In this syntax, array is the NumPy array you wish to convert into a Python list.

Examples

1. Basic Conversion

import numpy as np

array = np.array([1, 2, 3, 4])
list_result = array.tolist()

This example converts a one-dimensional NumPy array into a Python list, resulting in [1, 2, 3, 4].

2. Multi-Dimensional Array Conversion

import numpy as np

array = np.array([[1, 2], [3, 4]])
list_result = array.tolist()

Here, a two-dimensional NumPy array is converted to a nested Python list, producing [[1, 2], [3, 4]].

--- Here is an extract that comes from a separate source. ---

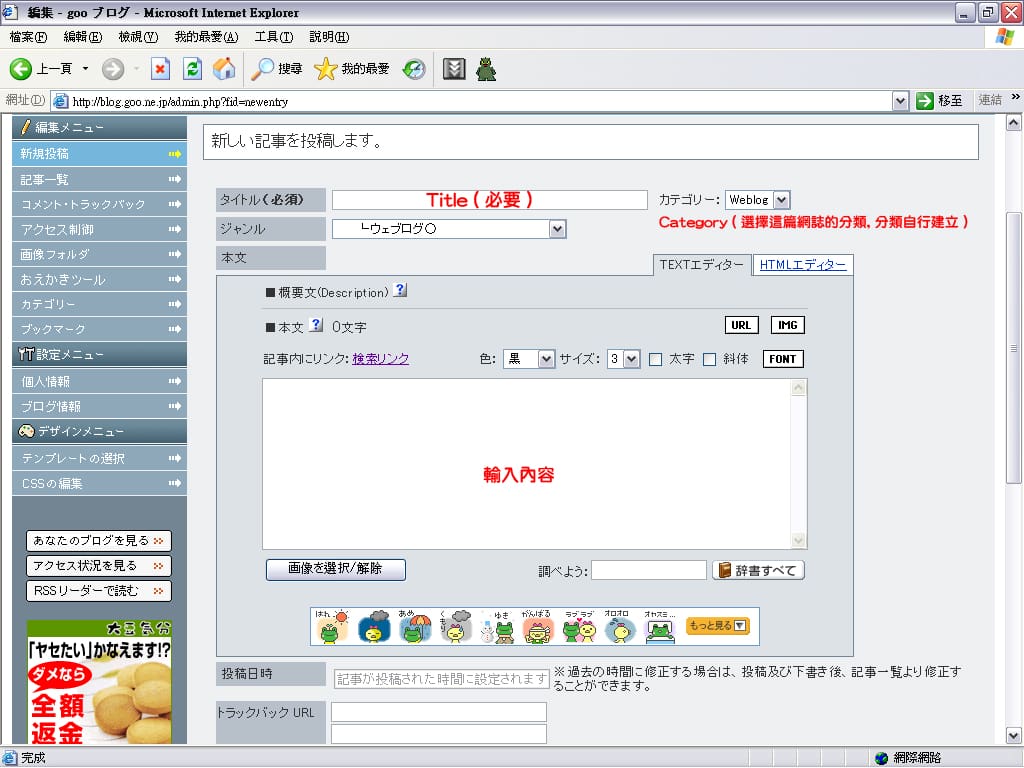Enable the 太字 bold checkbox
This screenshot has width=1024, height=768.
pos(656,360)
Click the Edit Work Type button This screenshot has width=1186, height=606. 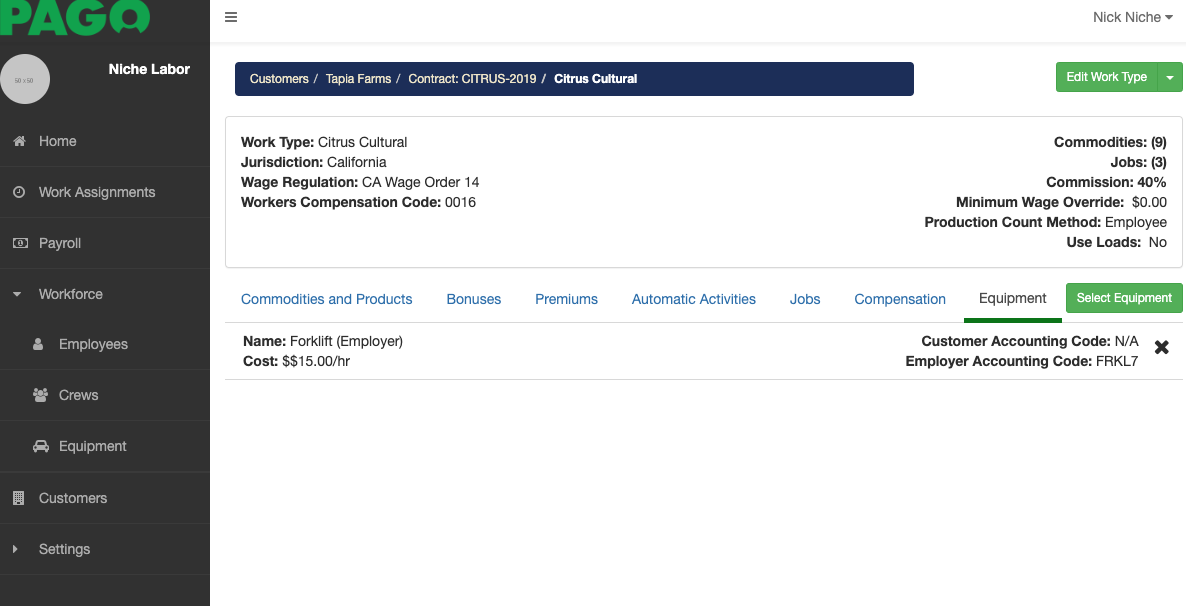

3. Conversion with Data Types

import numpy as np

array = np.array([1.5, 2.5, 3.5], dtype=np.float32)
list_result = array.tolist()

This example converts a NumPy array with a specific data type (float32) to a Python list. Note that while the numerical values are preserved, the list does not maintain the same precision constraints as the original NumPy array.

4. Object-Type Array Conversion

import numpy as np

array = np.array([1, 'a', 3.5], dtype=object)
list_result = array.tolist()

In this example, a NumPy array with mixed data types is converted to a Python list, resulting in [1, 'a', 3.5]. The tolist() method effectively handles object-type arrays, preserving the mixed data types.

Tips and Best Practices

  • Ensure compatibility. Only convert to a list when the operations you plan to perform are better suited for native Python lists.
  • Be cautious with large datasets. Large arrays converted to lists may lead to increased memory consumption and may impact performance in terms of time complexity.
  • Maintain data types. Be aware that converting a NumPy array to a list may result in loss of data type specificity and numerical precision constraints.
  • Use for interoperability. Convert to a list when interfacing with libraries or functions that do not support NumPy arrays, such as certain Python libraries.
  • Consider scenarios for conversion. Converting to a list is particularly advantageous when dealing with Python libraries that do not accept NumPy arrays or when preparing data for serialization.

Handling Complex Numbers

import numpy as np

array = np.array([1+2j, 3+4j])
list_result = array.tolist()

For arrays containing complex numbers, the tolist() method converts the NumPy array to a list containing complex number representations, such as [(1+2j), (3+4j)]. This is useful for scientific computations where complex numbers play a crucial role.